=== Exercise ===
Retype, with no pictures, each line from the one that holds "1502x812 pixels. How" through the last line of the entries below, both included.

=== Material provided ===
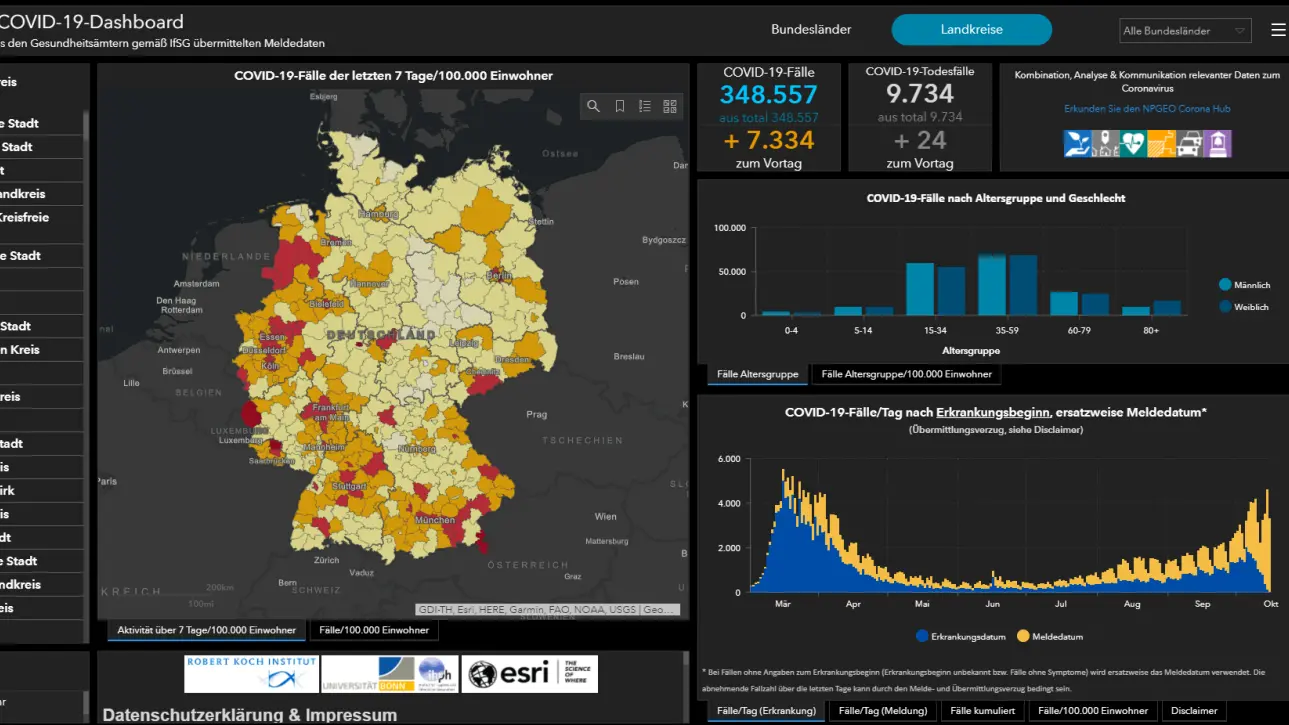1289x725 pixels.
Task: Toggle the Weiblich legend series
Action: point(1243,307)
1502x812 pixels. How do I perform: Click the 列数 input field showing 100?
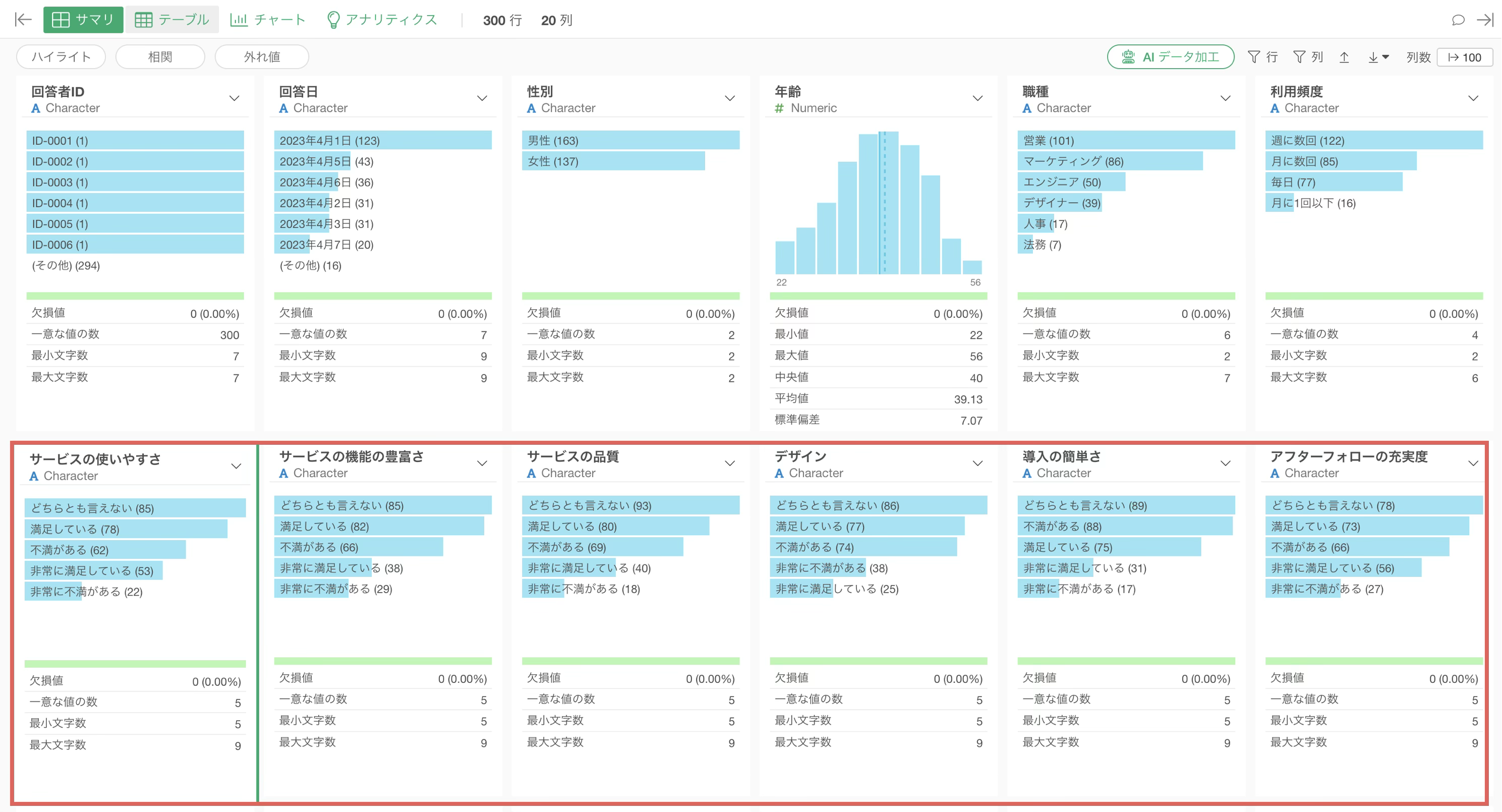coord(1464,57)
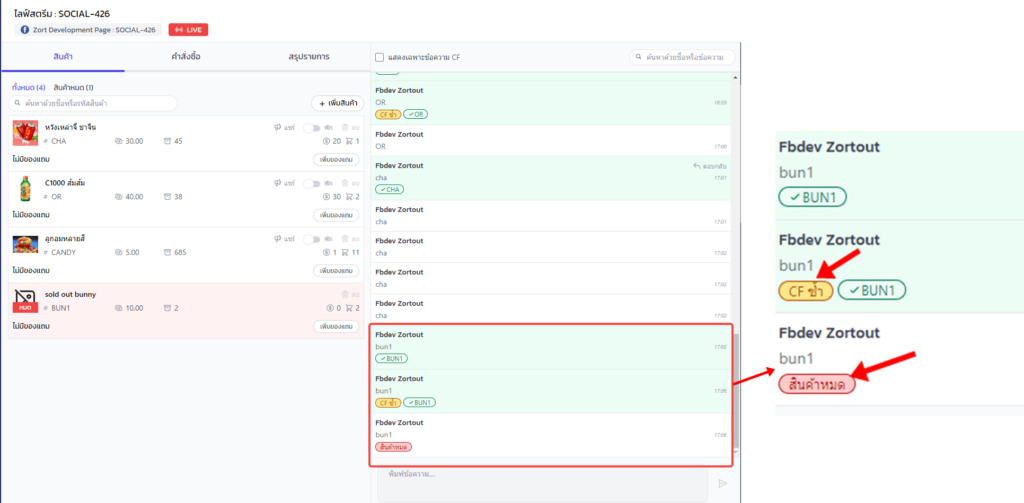This screenshot has height=503, width=1024.
Task: Enable the CF-only messages checkbox
Action: [379, 57]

=== Response to the task ===
1502x812 pixels. How do I perform: Click the 列数 input field showing 100?
coord(1464,57)
This screenshot has height=503, width=1024.
Task: Enable the CF-only messages checkbox
Action: [379, 57]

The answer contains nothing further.